WelCom June/July 2022
Fr James Lyons
Thinking it would help to build a sense of community in the parish, I asked parishioners to sit in a different seat next time they came to Sunday Mass. It was a major pastoral error and quickly became the talk of the parish!
‘What does he mean, shift to a different seat?’ ‘I’m not shifting. I’ve always sat there!’ ‘He might be the parish priest but he’s not telling me where to sit!’
“If you are awake to the God of Interruption you will be ready for an amazing life.”
I hadn’t anticipated the tsunami that would follow my request. The nearest I got was seeing some couples simply changing places, and smiling at me as they did so!
Change is never easy, especially when it challenges our usual routine. I was interrupting what people had regarded for so long as normal. And no one likes being interrupted.
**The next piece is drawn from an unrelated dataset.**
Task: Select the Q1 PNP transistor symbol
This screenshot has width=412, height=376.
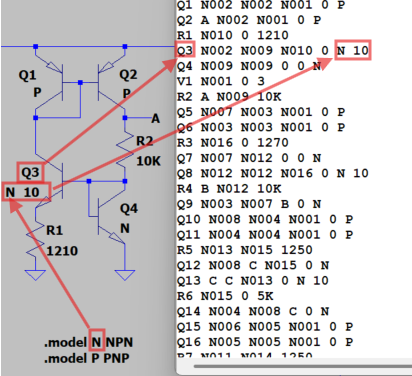Action: click(50, 82)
Attachment to routine can become a huge problem when you let God into your life. We may not be able to know the mind of God, but we can certainly label God as the God of Interruption!
The feast of Corpus Christi – The Body and Blood of Christ – on June 19 is a festival full of challenge and interruption, centred on the feeding a huge crowd with very little food.
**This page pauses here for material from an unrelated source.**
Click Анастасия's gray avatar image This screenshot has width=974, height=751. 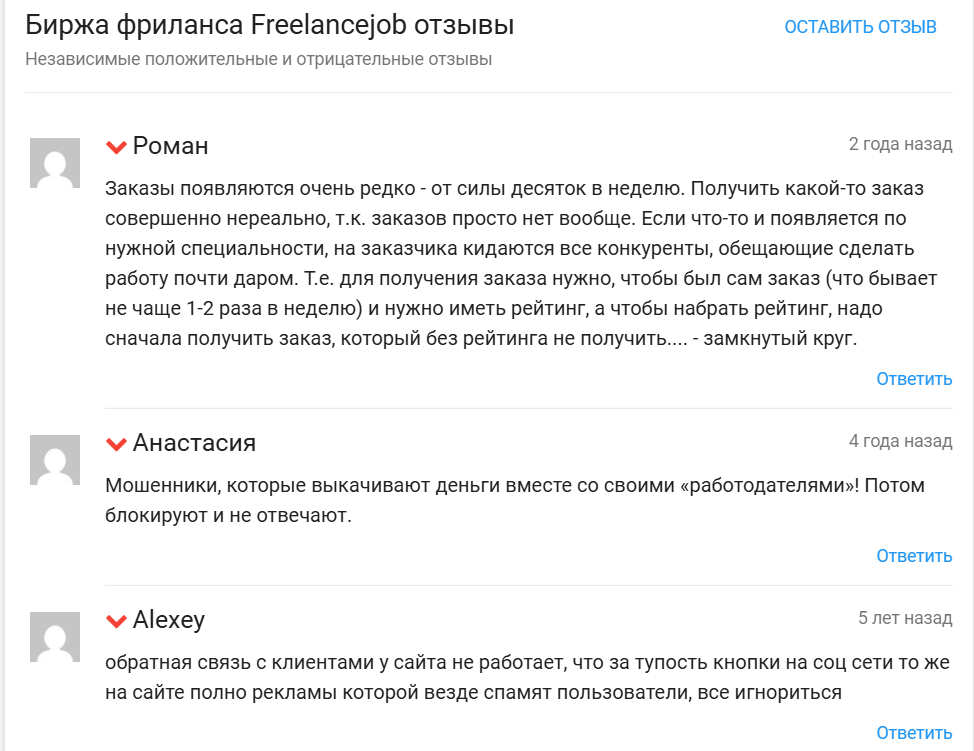(x=55, y=460)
Luke’s account (Lk 9:11-17) has Jesus challenging his disciples to find a different solution when they thought they could just send the people off to buy food in the nearby villages. Their relationship with Jesus was one of constant ‘interruption’ – pushing them to think and act differently.
He warned them of his approaching death – but they were shocked when it happened. They didn’t expect the Passover Meal that Thursday evening to be the last they would have with Jesus. And they certainly weren’t ready for him to take ordinary bread and wine and declare them to be himself! Perhaps even more shocking was his expectation that they would do the same: to become food and drink for others in memory of him!
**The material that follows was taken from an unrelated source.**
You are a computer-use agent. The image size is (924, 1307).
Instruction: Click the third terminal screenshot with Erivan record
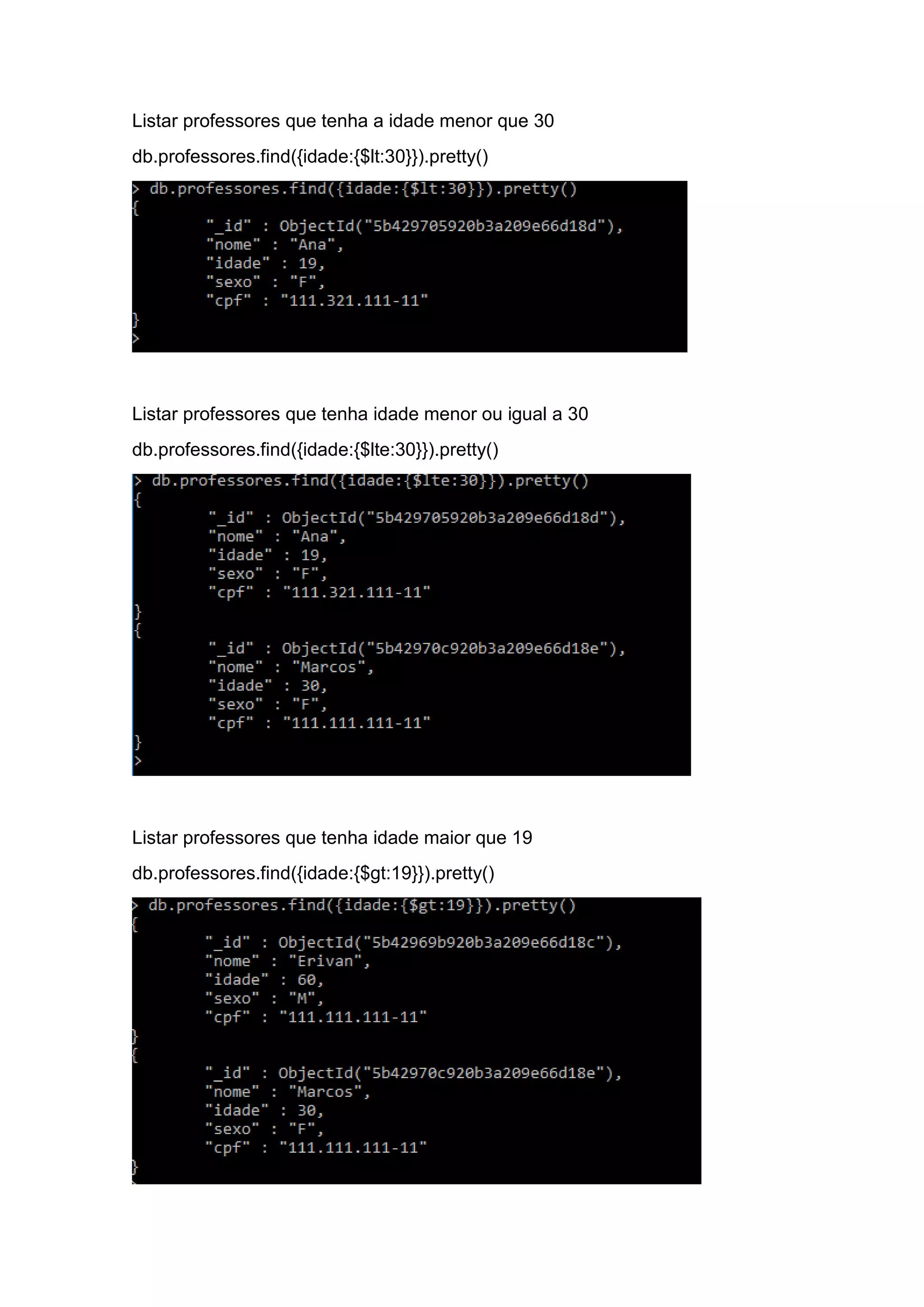click(x=416, y=1041)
Reflect on these interruptions: the disciples’ expectation that Jesus would restore the kingdom to Israel is interrupted when Jesus tells them that seizing political power is not his agenda; he interrupts their assumption that the people should get their own food by telling the disciples: you give them something to eat! And he interrupted the routine and ritual of the Passover Meal to transform it into a sacred encounter with himself.
If you are awake to the God of Interruption you will be ready for an amazing life. If we as People of God are prepared to recognise the God of Interruption, we will not be unbending when our comfort is challenged or fearful when we don’t have all the answers.
The God of Interruption has been at work in our archdiocese as we have had to look at new ways of living and celebrating our Faith. Who would’ve expected even ten years ago we would be reducing the number of parishes from 46 to 23? Or that our cathedral would have been found earthquake-prone and subsequently closed for four years – and still not opened?
The God of Interruption calls us to be ready for what we cannot yet know; to be generous and honest in taking check of our own motives and our own reasons for believing; to put aside pettiness; to willingly accept a shared responsibility for the future of our Church.
For each of us, the most shocking encounter with the God of Interruption is the moment of Communion – that moment which is both extremely personal and intimately communal – and hearing the words, the Body of Christ…the Blood of Christ. A new interruption imposes itself every time and no one should walk away unchanged.
Freshly baked and prepared for service, those fed by Jesus become food for others.
And where you sit has nothing to do with it!